Chief Deputy AG Mark Krueger, who runs Ford’s Bureau of Consumer Affairs, said the bill would also increase the penalties for those who violate state and federal anti-robocall laws, potentially charging violators with a felony.
Former Senior Deputy AG John McGlamery, who enforced those anti-fraud statutes for 17 years before retiring from consumer protection, testified he fully supports the proposed statute.
“Nothing is more frustrating than having a scammer stealing $45,000 to $50,000 and all I could charge him with is a misdemeanor,” he said.
Ford said the bill also attempts to protect businesses from unscrupulous vendors trying to gouge them during a crisis such as the pandemic. He said his office has received many complaints from individuals and businesses during the pandemic.

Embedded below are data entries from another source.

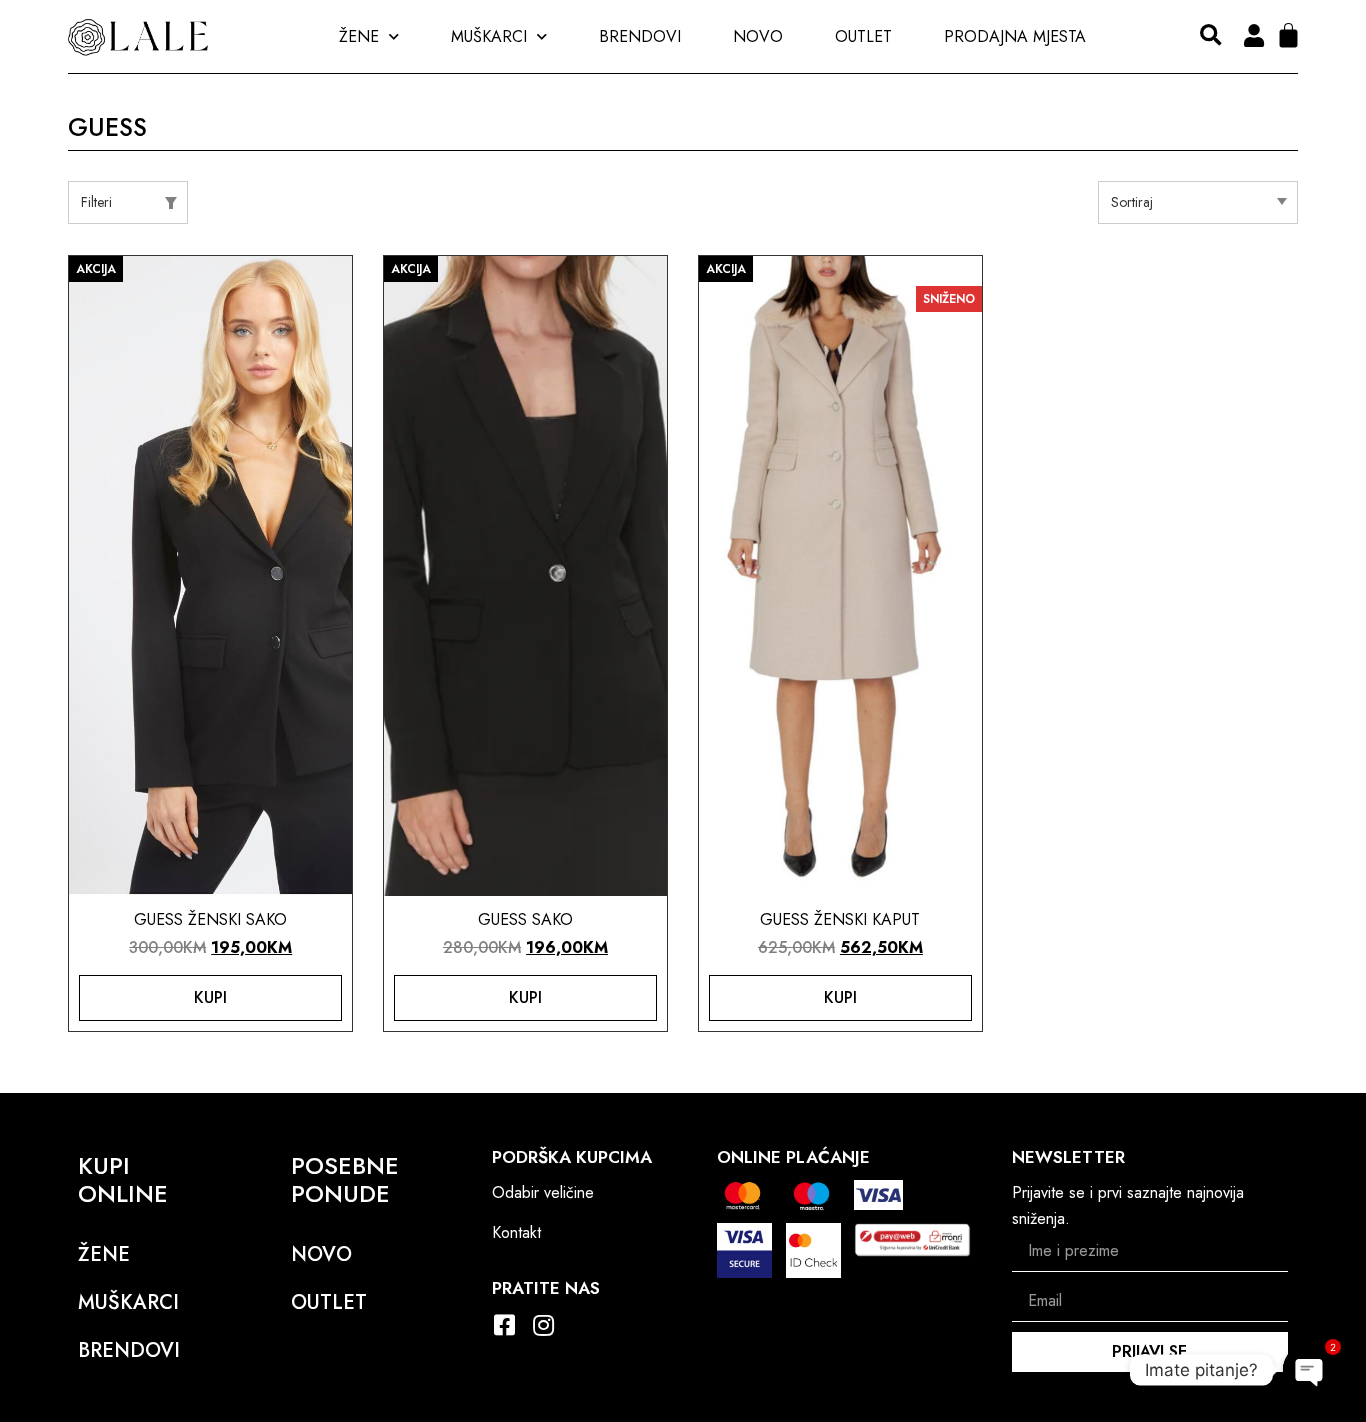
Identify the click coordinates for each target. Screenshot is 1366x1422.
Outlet (863, 36)
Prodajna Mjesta (1015, 36)
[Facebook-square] (504, 1325)
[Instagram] (543, 1325)
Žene (359, 36)
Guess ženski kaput (840, 919)
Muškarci (489, 36)
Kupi (210, 997)
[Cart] (1288, 35)
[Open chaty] (1310, 1370)
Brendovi (640, 36)
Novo (758, 36)
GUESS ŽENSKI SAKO (210, 919)
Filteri (96, 202)
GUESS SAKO (525, 919)
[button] (1210, 36)
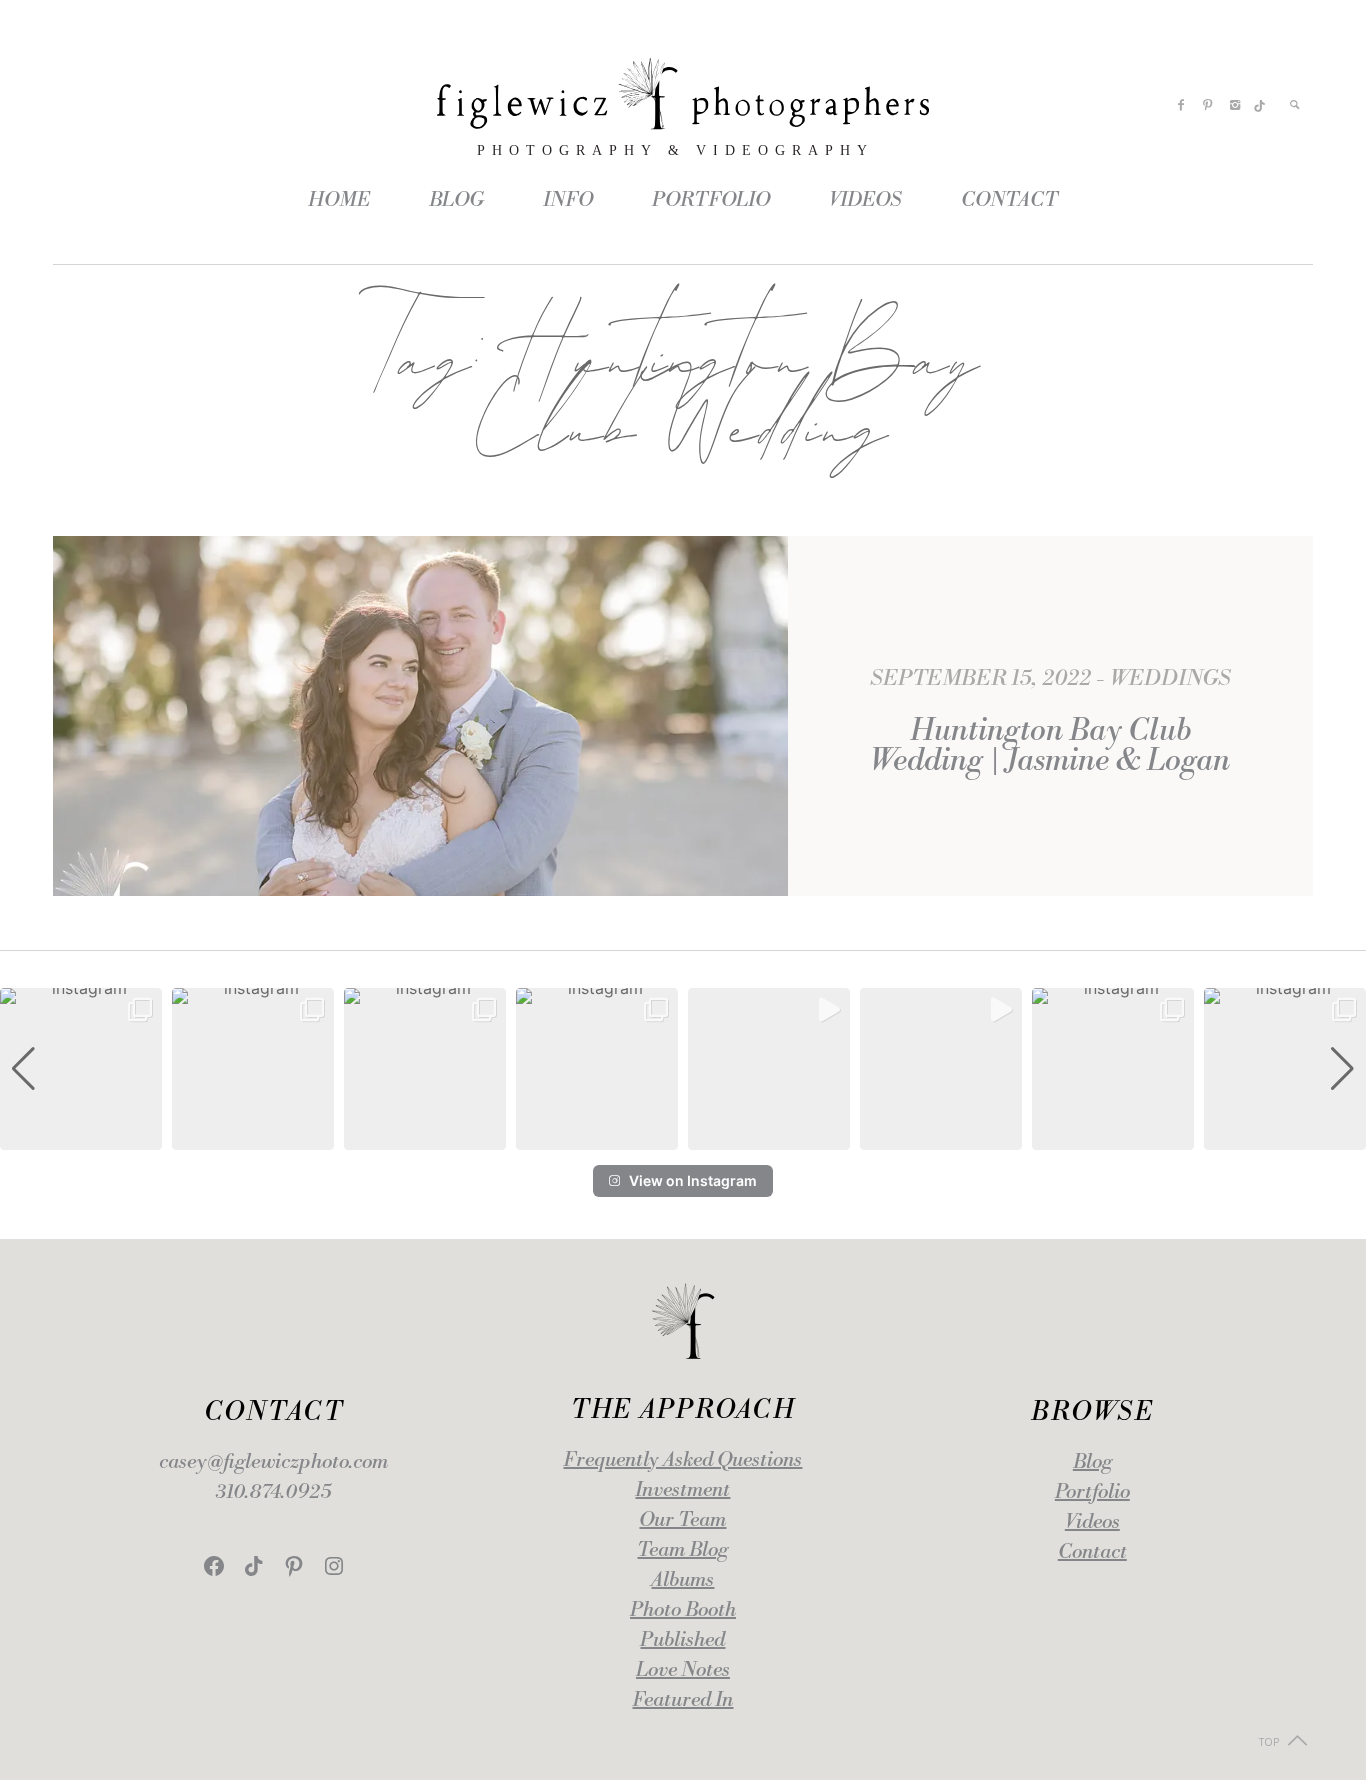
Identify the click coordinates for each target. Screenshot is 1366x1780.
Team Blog (682, 1550)
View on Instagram (693, 1180)
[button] (683, 1136)
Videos (1092, 1522)
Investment (682, 1490)
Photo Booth (683, 1610)
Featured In (682, 1700)
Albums (682, 1580)
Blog (1092, 1462)
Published (682, 1640)
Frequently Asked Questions (682, 1460)
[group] (81, 1069)
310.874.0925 (273, 1492)
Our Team (682, 1520)
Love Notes (683, 1670)
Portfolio (1092, 1492)
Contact (1092, 1552)
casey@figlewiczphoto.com (273, 1462)
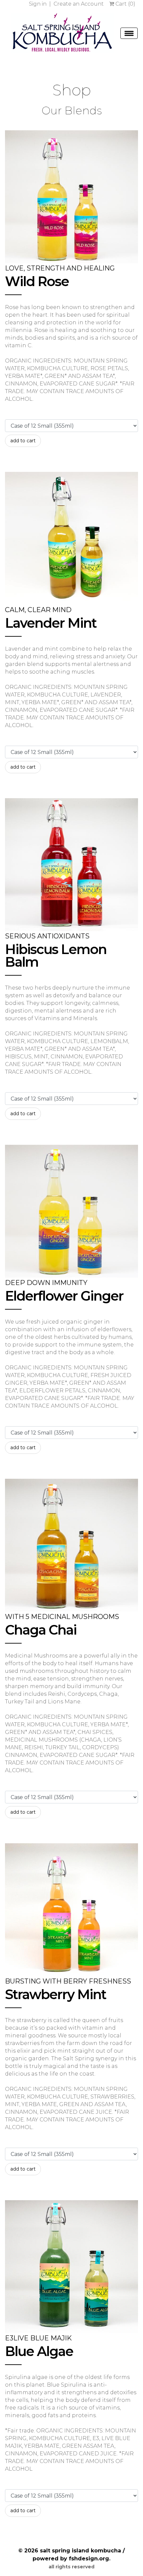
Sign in (38, 4)
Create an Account (79, 4)
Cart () (124, 4)
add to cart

But Assemblyman P.K. O’Neill, R-Carson City, questioned the language removing the four-year statute of limitations from those crimes saying the only other places in criminal law that have no statute of limitations are for murder, treason and sexual assault.
Krueger said that was done because in consumer cases like the Volkswagen emissions case, it simply takes longer than four years to put a case together. He offered a compromise that would leave the criminal statute of limitations in place but allow the AG’s office to go after businesses civilly beyond that.
He said the purpose of much of the bill is to align scam and robocall statutes with existing fraud statutes. He said it does so by declaring many of those crimes deceptive trade practices and matching the penalties.
In addition, he said AB61 has increased penalties for those crimes when the victims are seniors, vulnerable persons or those younger than 18.
Several lawmakers questioned whether the bill was too broad and might reach beyond where it was intended. One question raised was whether the bill would subject gas station operators who can’t control the price they pay to price gouging charges. Krueger conceded that was not the intent.
There were also questions about when price increases resulting from supply and demand become price gouging.
He and Ford indicated a willingness to work with all parties to clear up such concerns.
The committee took no action on AB61.